Rawat Jiledar, Singh Sudhir, Chaubey Digamber
Department of Paediatric Surgery, King George's Medical University, Lucknow, Uttar Pradesh, India.
King George's Medical University, Lucknow, Uttar Pradesh, India.
BMJ Case Rep. 2017 Aug 7;2017:bcr-2017-220943. doi: 10.1136/bcr-2017-220943.

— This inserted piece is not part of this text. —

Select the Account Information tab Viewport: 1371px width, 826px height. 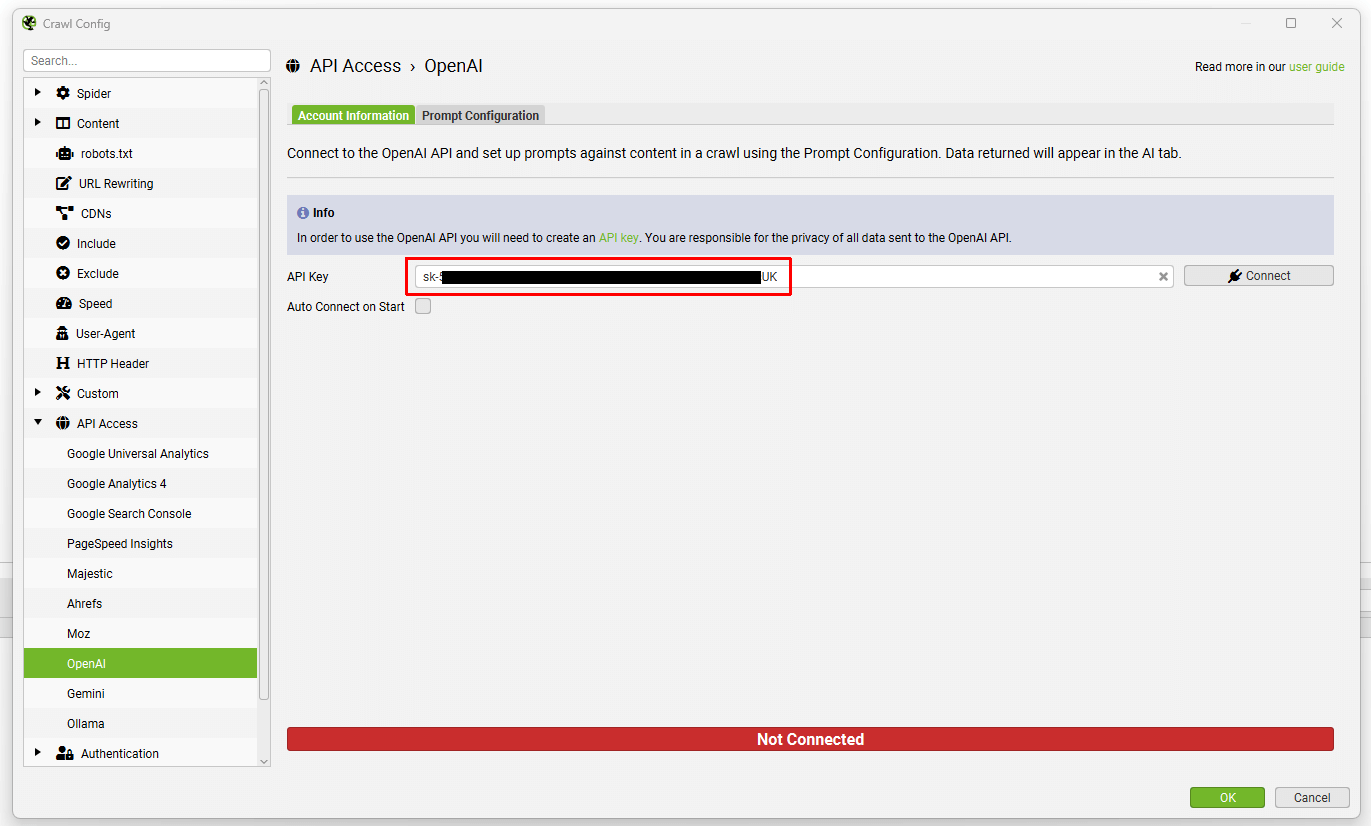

A 4-year-old boy child presented with abdominal pain, haematuria, lower abdominal mass and urinary retention. There was no family history of bleeding. Ultrasound abdomen revealed an intravesical blood clot, rupture of the anterior bladder wall and perivesical haematoma. Contrast-enhanced CT (CECT) confirmed the findings. The child had a history of previous gum bleeding which prompted work-up for coagulation disorder. Investigations confirmed haemophilia. Following clotting factor replacement, surgical exploration was done. Intraoperatively, a 3 cm extraperitoneal, longitudinal tear on the anterior bladder wall was found along with haematoma in the bladder and perivesical space. Evacuation of the haematoma and repair of the bladder tear was performed. Postoperative period was uneventful, and the child was asymptomatic at 6-month follow-up. To the best of our knowledge, spontaneous bladder rupture has not been reported in a haemophilic child.
一名4岁男童出现腹痛、血尿、下腹部肿块及尿潴留。无出血家族史。腹部超声显示膀胱内血凝块、膀胱前壁破裂及膀胱周围血肿。增强CT(CECT)证实了这些发现。该患儿既往有牙龈出血史,因此对其进行了凝血障碍检查。检查确诊为血友病。在补充凝血因子后,进行了手术探查。术中发现膀胱前壁有一个3cm的腹膜外纵向撕裂口,同时膀胱及膀胱周围间隙有血肿。清除血肿并修复膀胱撕裂口。术后恢复顺利,6个月随访时患儿无症状。据我们所知,血友病患儿自发性膀胱破裂此前尚未见报道。